Extracting data from server and filter extracted based on widget inputs

Hello,
I am currently working on a dashboard where the user is able to

  1. Select the desired date range
  2. Use the selected date range to extract data from a remote server
  3. Filter that extracted dataset as desired based on chained widgets where one filter input alters the other filter options.

I am using param.Parameterized and have been able to accomplish task 1) and 2). To avoid having to re-extract data from the server each time a new filter I have tried to separate param.depends functions for the initial dataset extraction from the filtering of the extracted dataset. However, I can’t seem to figure out how to:

  1. Store the initially extracted dataset to avoid access the server over and over
  2. Apply chained filtering widgets to the initially extract dataset to produce the desired dataset without having to access the server every time a filter input changes.
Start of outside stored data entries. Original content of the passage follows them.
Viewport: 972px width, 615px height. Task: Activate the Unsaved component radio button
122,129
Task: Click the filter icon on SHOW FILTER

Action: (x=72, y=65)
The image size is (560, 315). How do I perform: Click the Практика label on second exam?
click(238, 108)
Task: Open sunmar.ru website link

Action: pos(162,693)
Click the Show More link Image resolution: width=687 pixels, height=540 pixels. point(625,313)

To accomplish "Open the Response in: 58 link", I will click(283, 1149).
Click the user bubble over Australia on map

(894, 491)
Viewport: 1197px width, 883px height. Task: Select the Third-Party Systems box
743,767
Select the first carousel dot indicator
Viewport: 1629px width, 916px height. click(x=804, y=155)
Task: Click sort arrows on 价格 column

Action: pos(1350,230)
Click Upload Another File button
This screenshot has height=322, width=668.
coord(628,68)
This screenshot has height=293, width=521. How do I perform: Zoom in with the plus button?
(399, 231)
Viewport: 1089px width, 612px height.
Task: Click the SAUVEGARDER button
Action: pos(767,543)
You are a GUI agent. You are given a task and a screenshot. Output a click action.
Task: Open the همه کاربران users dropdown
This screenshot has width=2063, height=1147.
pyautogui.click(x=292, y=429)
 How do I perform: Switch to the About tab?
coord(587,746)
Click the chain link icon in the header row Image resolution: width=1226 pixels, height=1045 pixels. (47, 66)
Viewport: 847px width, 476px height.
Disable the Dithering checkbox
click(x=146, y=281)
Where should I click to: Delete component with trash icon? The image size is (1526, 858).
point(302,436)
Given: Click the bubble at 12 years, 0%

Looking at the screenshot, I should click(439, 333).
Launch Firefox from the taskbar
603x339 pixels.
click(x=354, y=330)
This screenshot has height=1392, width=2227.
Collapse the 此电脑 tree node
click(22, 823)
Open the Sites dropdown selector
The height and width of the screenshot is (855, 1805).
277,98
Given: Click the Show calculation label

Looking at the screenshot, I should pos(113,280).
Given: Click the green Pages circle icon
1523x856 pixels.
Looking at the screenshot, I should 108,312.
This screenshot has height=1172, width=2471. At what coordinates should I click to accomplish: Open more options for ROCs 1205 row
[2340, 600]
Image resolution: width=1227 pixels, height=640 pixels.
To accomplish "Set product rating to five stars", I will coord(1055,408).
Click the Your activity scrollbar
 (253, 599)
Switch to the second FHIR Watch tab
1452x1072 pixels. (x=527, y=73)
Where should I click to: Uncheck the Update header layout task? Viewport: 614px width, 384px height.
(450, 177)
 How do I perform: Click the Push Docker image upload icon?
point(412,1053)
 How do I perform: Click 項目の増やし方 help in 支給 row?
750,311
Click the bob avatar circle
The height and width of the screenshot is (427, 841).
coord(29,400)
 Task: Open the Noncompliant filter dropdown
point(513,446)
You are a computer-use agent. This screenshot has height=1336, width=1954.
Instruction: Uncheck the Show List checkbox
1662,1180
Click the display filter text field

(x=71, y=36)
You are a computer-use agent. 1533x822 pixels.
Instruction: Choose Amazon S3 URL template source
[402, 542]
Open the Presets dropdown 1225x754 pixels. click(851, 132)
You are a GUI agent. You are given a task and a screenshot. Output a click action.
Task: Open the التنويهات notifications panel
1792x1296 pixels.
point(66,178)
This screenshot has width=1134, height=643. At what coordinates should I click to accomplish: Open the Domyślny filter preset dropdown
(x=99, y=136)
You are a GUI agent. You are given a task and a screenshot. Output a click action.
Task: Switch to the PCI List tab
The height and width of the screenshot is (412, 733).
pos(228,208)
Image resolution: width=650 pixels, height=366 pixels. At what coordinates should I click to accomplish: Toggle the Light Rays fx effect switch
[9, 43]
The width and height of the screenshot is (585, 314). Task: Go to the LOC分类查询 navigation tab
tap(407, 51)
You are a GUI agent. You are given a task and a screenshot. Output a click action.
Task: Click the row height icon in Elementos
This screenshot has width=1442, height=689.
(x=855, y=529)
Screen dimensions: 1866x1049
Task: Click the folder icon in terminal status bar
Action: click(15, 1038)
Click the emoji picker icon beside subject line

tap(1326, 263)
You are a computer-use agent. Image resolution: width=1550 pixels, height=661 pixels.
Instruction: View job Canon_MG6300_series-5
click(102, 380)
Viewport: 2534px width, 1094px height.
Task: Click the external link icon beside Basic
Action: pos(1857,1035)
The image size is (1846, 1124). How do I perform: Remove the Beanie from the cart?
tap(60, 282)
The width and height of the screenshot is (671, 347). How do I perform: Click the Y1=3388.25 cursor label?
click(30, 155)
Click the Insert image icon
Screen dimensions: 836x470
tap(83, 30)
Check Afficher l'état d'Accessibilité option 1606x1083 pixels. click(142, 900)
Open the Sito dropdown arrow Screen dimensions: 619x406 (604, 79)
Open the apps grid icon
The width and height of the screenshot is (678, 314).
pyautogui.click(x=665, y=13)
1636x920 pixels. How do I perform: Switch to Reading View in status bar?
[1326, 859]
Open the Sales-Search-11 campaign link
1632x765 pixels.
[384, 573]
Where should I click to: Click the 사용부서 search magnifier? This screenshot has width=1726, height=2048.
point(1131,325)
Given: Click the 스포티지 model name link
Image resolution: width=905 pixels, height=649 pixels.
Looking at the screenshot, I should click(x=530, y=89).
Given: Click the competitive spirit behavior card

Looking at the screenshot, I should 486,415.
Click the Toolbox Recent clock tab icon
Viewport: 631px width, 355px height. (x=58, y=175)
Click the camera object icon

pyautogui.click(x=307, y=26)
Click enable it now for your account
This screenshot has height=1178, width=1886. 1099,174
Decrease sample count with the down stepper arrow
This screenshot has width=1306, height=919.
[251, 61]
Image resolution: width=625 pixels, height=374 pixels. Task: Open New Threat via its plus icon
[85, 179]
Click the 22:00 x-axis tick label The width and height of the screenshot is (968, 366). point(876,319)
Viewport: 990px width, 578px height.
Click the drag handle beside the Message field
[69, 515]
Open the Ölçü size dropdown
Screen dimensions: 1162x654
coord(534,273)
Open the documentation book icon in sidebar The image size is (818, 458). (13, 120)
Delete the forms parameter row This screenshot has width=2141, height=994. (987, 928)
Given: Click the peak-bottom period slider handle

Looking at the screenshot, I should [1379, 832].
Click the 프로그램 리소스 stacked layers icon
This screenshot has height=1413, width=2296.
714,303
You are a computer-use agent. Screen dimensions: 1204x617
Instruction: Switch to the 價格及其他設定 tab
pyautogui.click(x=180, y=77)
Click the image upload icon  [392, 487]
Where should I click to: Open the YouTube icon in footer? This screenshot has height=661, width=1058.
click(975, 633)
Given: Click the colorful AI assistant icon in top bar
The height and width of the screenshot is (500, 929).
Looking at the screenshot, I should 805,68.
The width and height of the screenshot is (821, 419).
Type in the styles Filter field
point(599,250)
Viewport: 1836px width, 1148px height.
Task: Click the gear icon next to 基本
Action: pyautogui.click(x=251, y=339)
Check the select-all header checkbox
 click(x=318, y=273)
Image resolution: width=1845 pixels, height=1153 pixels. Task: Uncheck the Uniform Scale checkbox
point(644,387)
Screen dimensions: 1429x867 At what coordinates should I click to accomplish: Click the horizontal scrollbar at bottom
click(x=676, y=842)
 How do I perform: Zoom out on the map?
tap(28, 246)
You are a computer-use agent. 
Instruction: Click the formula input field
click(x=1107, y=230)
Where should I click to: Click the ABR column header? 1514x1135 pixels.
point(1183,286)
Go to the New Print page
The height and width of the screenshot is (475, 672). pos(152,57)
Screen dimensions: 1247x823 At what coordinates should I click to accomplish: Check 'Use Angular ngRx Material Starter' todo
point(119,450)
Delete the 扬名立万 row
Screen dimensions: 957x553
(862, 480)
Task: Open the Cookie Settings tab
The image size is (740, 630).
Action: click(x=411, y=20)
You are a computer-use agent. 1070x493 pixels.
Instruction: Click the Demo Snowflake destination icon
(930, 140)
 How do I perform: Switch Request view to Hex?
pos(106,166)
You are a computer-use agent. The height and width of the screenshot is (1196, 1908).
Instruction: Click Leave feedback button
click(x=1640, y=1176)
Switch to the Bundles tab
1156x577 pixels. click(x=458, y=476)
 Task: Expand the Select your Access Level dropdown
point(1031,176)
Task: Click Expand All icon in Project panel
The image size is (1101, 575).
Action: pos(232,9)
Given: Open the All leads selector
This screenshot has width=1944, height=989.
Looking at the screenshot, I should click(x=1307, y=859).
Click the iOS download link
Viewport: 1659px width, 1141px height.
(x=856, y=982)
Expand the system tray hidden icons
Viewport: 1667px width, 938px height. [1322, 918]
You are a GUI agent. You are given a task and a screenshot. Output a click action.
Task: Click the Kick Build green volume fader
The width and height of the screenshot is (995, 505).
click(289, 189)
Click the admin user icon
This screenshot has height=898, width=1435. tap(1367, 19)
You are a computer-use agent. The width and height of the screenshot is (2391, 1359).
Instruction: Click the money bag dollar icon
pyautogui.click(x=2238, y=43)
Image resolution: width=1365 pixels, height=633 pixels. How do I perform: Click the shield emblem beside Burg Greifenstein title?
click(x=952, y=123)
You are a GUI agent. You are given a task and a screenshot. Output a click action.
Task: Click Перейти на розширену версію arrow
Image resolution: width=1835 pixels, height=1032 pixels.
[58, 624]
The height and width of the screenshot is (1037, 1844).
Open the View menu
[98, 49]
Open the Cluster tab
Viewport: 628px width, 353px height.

Here is what I have so far:

Step 1

import param
DATE_BOUNDS = (dt.date(1900, 1, 1), dt.datetime.now().date())
class Hawkin_API(param.Parameterized): 
    start_date = param.Date(date.today()+ timedelta(days=-4), bounds=DATE_BOUNDS)
    end_date = param.Date(date.today(), bounds=DATE_BOUNDS)

Dataset Filters

athlete_select = param.ObjectSelector(objects = test_type)
test_select = param.ObjectSelector()

Display Dataset

  sample_df = param.DataFrame(doc="""
  The current dataframe of samples.""")

Access server based on selected date range

  generate_sample_df = param.Action(lambda self: self.update_sample_df(), doc="""
  An action callback which will update the sample_df.""")
def __init__(self, **params):
    super().__init__(**params)
    self.update_sample_df()

Step 2: Pull Dataset from server

@pn.depends(‘start_date’,‘end_date’)

def update_sample_df(self, event=None):
    response_get_test = requests.request("GET", url_asu_from_to, 
                                         headers=header_get_test, data = payload_get_test)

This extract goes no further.